Scientific images generated by microscopy are gaining mainstream popularity as objects of art. Perhaps it’s the intricate imagery, or the vivid coloration of fluorescent dyes and proteins used as biological markers, or simply the wonder of seeing features of organisms that are normally hidden from the naked eye.

Stowers Investigator Jennifer Gerton, PhD, appreciates the art and beauty that result from scientific imaging. Last fall, Gerton invited some members of the InterUrban ArtHouse in Overland Park, Kansas, to the Institute. Their tour passed by some stunning images on display outside the Stowers Microscopy Center. The Microscopy Center’s display stimulated discussions of science and art, and eventually sparked the idea of a public display of Stowers research images. “I am motivated to share these beautiful images with the public and was glad to find many others shared this enthusiasm,” Gerton says.

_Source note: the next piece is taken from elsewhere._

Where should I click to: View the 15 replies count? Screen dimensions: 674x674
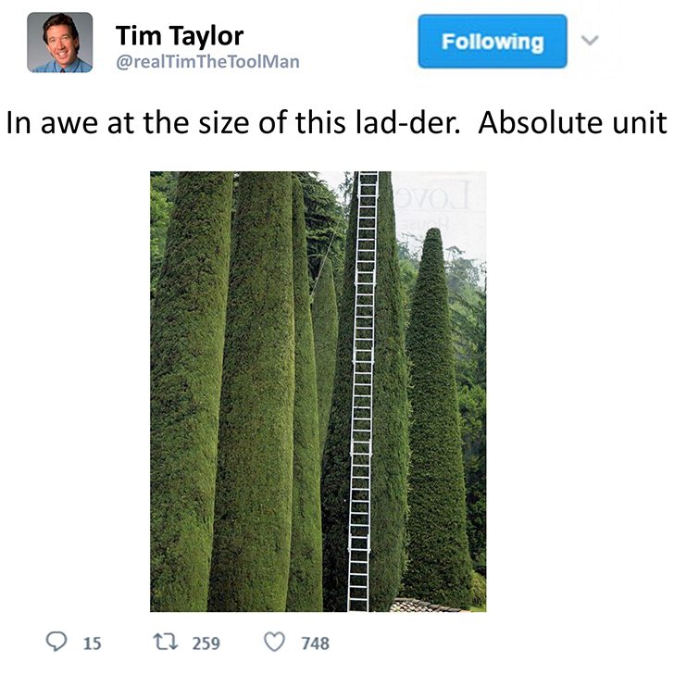coord(92,643)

With help from the InterUrban ArtHouse, the idea grew into a collaboration between the Institute and the Johnson County Library to sponsor an image exhibit that would provide the public a glimpse into the dazzling images produced by Stowers scientists as well as an opportunity to meet and talk with the researchers themselves.

The exhibit, titled “Scientific Micro Imaging,” went on display at the Cedar Roe location in Roeland Park, Kansas, in early February. The exhibit featured ten scientific images that represented three general scales—whole organisms and biological systems, tissues and cells, and subcellular biology.

A public reception for the exhibit, titled “Up Close with Science and Art,” was hosted in early April. The reception provided an opportunity for library patrons and members of the community to learn more about the images in the exhibit and mingle with Stowers scientists and InterUrban ArtHouse artists.

Johnson County Library Information Specialist and co-organizer of the event, Michelle Holden, says, “This is exactly the kind of event we seek to provide our community. It’s an opportunity to connect with experts in their fields and expand our understanding of science and art.”

The exhibit traveled to the Gardner Library in Gardner, Kansas, for the summer and will be on display at the Lackman Library in Lenexa, Kansas, in the fall.